(Extracted data begins)

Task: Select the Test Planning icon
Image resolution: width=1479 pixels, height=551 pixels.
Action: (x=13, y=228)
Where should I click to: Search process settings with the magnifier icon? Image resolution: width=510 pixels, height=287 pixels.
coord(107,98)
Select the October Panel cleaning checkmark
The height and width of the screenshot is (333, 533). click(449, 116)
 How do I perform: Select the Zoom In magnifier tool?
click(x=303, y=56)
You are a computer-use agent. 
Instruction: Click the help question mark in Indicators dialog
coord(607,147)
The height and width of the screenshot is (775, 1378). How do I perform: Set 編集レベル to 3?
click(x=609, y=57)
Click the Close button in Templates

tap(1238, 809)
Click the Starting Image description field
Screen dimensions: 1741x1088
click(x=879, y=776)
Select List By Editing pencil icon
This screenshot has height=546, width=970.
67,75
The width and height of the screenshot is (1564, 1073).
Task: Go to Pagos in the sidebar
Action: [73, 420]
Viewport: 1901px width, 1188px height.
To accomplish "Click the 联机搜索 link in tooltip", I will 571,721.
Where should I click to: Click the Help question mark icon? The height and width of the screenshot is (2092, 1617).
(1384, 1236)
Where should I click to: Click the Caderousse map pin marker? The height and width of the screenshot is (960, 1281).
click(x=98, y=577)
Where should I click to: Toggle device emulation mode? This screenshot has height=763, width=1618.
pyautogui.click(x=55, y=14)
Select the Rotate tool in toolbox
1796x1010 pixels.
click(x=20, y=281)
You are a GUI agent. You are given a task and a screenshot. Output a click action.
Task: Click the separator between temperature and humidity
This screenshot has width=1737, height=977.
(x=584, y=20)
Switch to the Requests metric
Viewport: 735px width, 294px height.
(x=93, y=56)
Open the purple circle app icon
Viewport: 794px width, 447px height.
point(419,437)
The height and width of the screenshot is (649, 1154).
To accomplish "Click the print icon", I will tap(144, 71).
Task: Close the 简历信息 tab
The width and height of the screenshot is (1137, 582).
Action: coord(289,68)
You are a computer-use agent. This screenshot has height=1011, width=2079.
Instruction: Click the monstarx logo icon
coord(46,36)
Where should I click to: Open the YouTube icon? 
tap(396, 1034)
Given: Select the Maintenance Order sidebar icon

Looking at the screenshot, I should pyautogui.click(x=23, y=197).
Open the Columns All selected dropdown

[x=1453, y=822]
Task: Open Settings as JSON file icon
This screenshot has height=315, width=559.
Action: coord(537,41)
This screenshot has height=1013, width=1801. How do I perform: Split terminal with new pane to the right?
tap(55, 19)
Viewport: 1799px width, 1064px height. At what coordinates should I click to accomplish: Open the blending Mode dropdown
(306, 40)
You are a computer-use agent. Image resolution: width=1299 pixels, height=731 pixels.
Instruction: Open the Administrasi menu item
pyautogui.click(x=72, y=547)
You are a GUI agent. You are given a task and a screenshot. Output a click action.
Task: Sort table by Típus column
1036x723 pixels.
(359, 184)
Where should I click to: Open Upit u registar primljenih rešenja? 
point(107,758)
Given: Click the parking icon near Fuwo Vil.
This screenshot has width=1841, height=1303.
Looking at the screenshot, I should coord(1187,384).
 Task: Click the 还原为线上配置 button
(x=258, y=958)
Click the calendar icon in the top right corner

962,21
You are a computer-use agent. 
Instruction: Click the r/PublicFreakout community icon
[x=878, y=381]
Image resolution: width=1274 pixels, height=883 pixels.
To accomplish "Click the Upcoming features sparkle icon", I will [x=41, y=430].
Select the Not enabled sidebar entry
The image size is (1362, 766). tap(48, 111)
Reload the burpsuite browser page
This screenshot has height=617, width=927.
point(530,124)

(Extracted data ends)

- **What is being asked**: From the material above, set down exactly the lines starting at the one with "Task: Close the 简历信息 tab" and ending at the one with "Given: Click the parking icon near Fuwo Vil.", end lines included.

- **Solution to this task**:
Task: Close the 简历信息 tab
The width and height of the screenshot is (1137, 582).
Action: coord(289,68)
You are a computer-use agent. This screenshot has height=1011, width=2079.
Instruction: Click the monstarx logo icon
coord(46,36)
Where should I click to: Open the YouTube icon? 
tap(396, 1034)
Given: Select the Maintenance Order sidebar icon

Looking at the screenshot, I should pyautogui.click(x=23, y=197).
Open the Columns All selected dropdown

[x=1453, y=822]
Task: Open Settings as JSON file icon
This screenshot has height=315, width=559.
Action: coord(537,41)
This screenshot has height=1013, width=1801. How do I perform: Split terminal with new pane to the right?
tap(55, 19)
Viewport: 1799px width, 1064px height. At what coordinates should I click to accomplish: Open the blending Mode dropdown
(306, 40)
You are a computer-use agent. Image resolution: width=1299 pixels, height=731 pixels.
Instruction: Open the Administrasi menu item
pyautogui.click(x=72, y=547)
You are a GUI agent. You are given a task and a screenshot. Output a click action.
Task: Sort table by Típus column
1036x723 pixels.
(359, 184)
Where should I click to: Open Upit u registar primljenih rešenja? 
point(107,758)
Given: Click the parking icon near Fuwo Vil.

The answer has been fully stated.